What is here meant will be clearer if I put the question in another way: “Why is Theosophy taught today at all as it is taught? Why is information given about the higher worlds, information that is the result of spiritual research and clairvoyant consciousness? Could one not perhaps proceed in quite a different way?” Let us suppose, e.g., that we were to begin by giving each person certain instructions as to how he can develop those inner faculties which at present are dormant within his soul, so that by means of these instructions it would be possible for him gradually to penetrate into the spiritual worlds himself, without having first been given any of the facts of the higher worlds, as is done today.
This was indeed the custom formerly, to a certain extent: it was so before the Theosophical movement in the modern sense came into being. For a long time it had been said: It is really not of much use for anyone to stand before the world and communicate the results of spiritual investigation. Such communications were accordingly withheld as far as possible, and only certain maxims were given to people as to how they should develop the faculties dormant within their own souls; as a rule people were not told any more than they had gradually come to see for themselves in the higher worlds. The question might now arise: Why is this path not taken today? Why are the results of spiritual investigation communicated to men?

Problem set -
1. Copy the passage on Theosophy, starting at "This was indeed" and ending at "communicated to men?", and replace "maxims" with "rules".
2. Answer these questions from the passage on Theosophy:
(a) According to the passage, information about the higher worlds is the result of what?
(b) Before what did the former custom of withholding such communications exist?
(c) What were people given instead of the results of spiritual investigation?
The lines that come next are separate material.

Data shown -
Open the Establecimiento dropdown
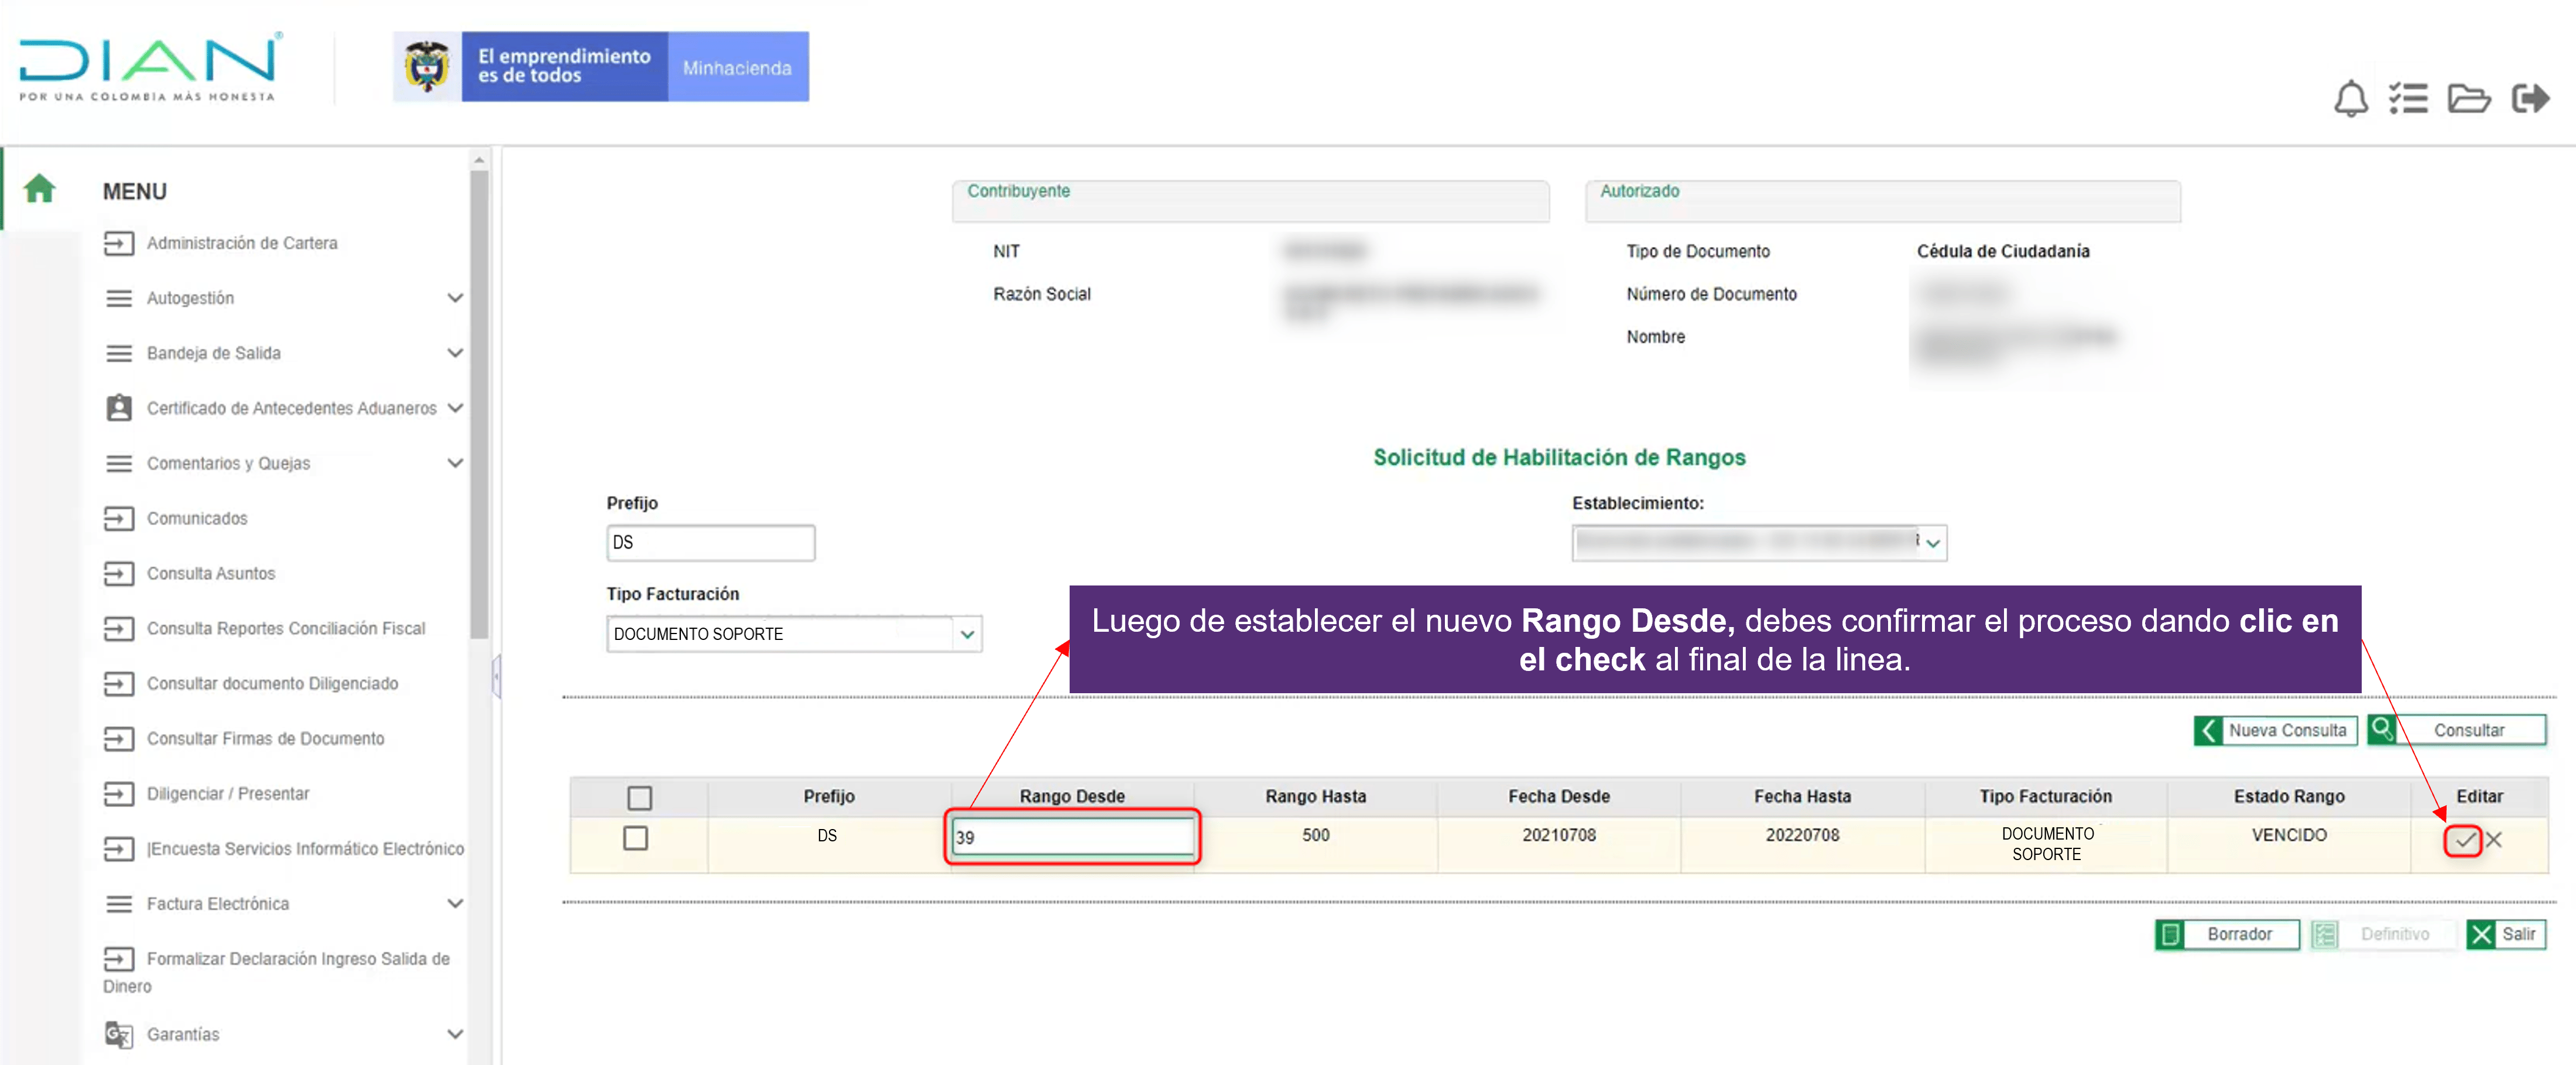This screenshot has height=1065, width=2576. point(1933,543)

...

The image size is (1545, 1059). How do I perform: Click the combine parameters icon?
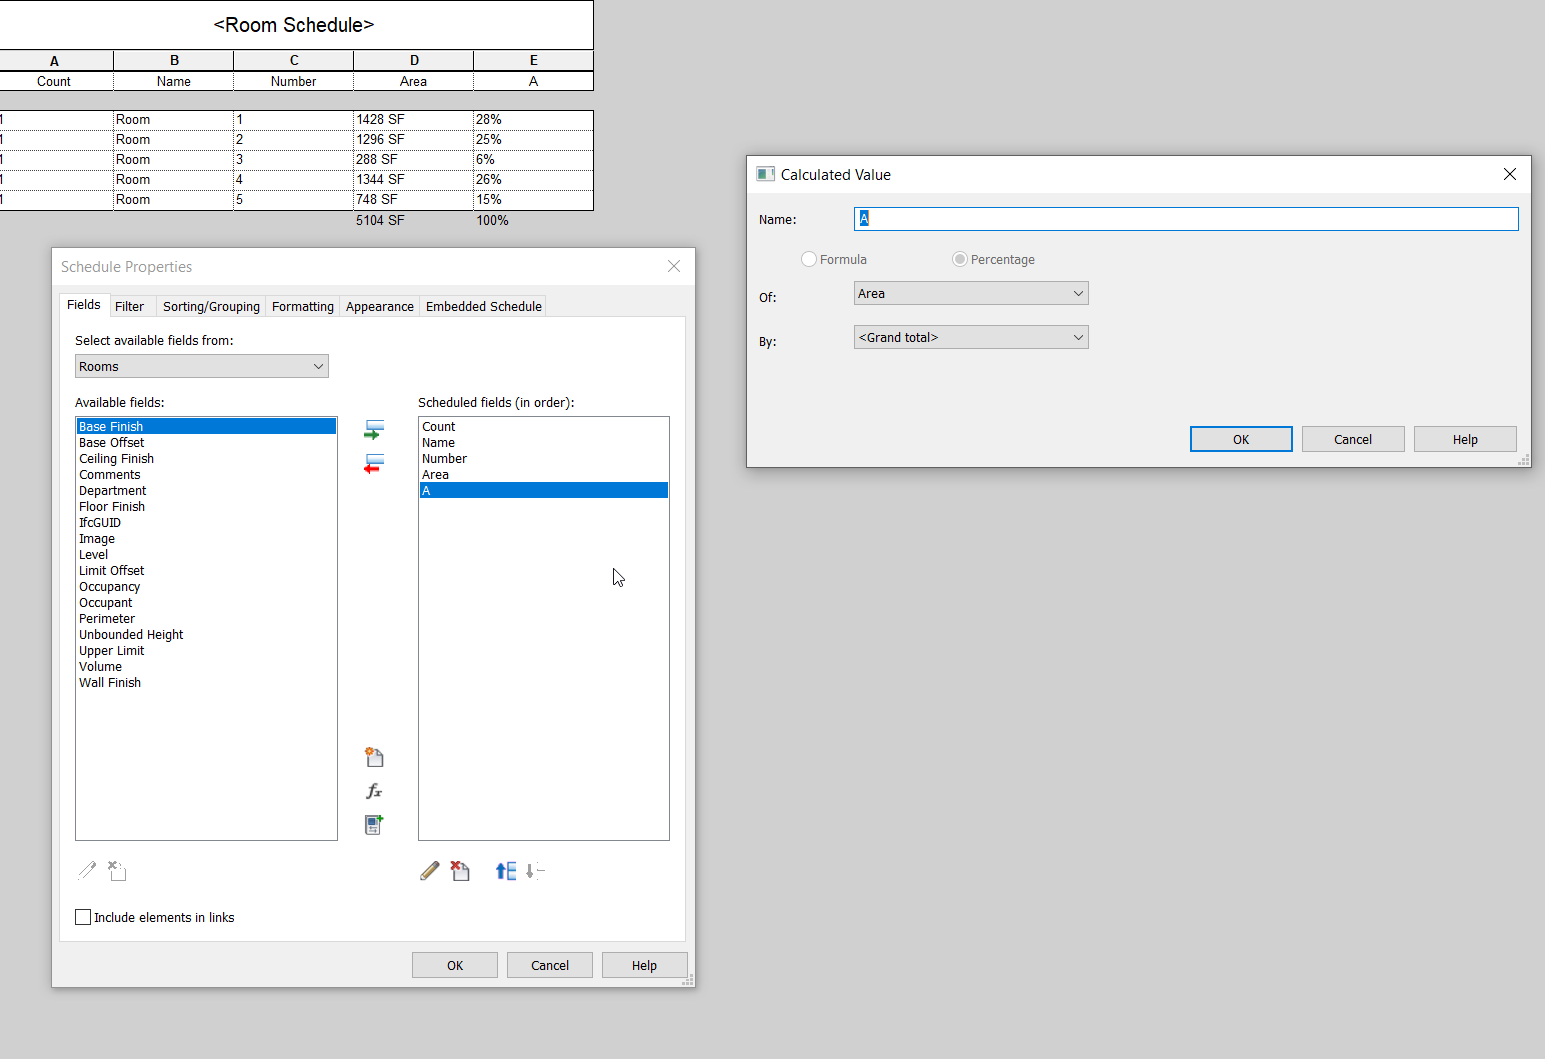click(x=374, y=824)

--

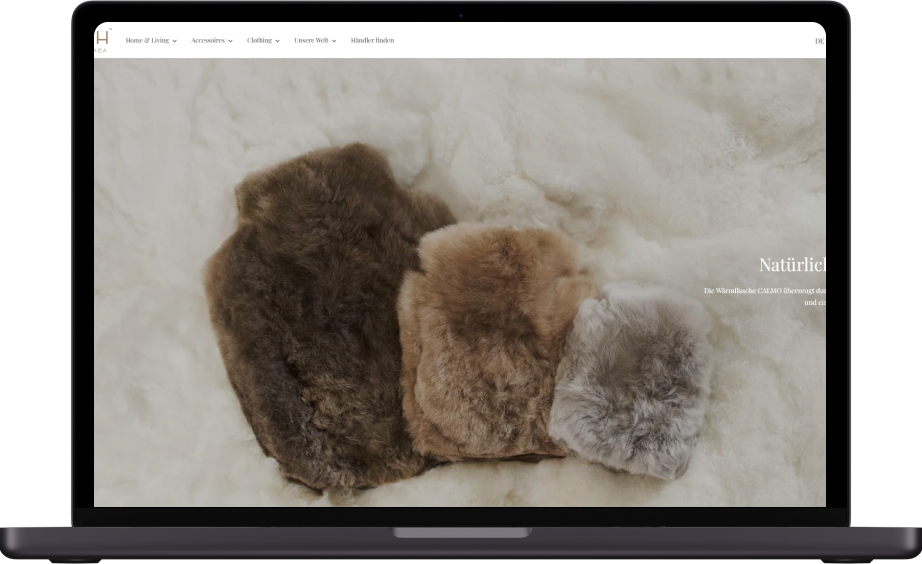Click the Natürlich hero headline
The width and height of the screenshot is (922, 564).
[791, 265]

Responses in order -
1.
This was indeed the custom formerly, to a certain extent: it was so before the Theosophical movement in the modern sense came into being. For a long time it had been said: It is really not of much use for anyone to stand before the world and communicate the results of spiritual investigation. Such communications were accordingly withheld as far as possible, and only certain rules were given to people as to how they should develop the faculties dormant within their own souls; as a rule people were not told any more than they had gradually come to see for themselves in the higher worlds. The question might now arise: Why is this path not taken today? Why are the results of spiritual investigation communicated to men?

2.
(a) Spiritual research and clairvoyant consciousness.
(b) Before the Theosophical movement in the modern sense came into being.
(c) Certain maxims on how to develop the faculties dormant within their own souls.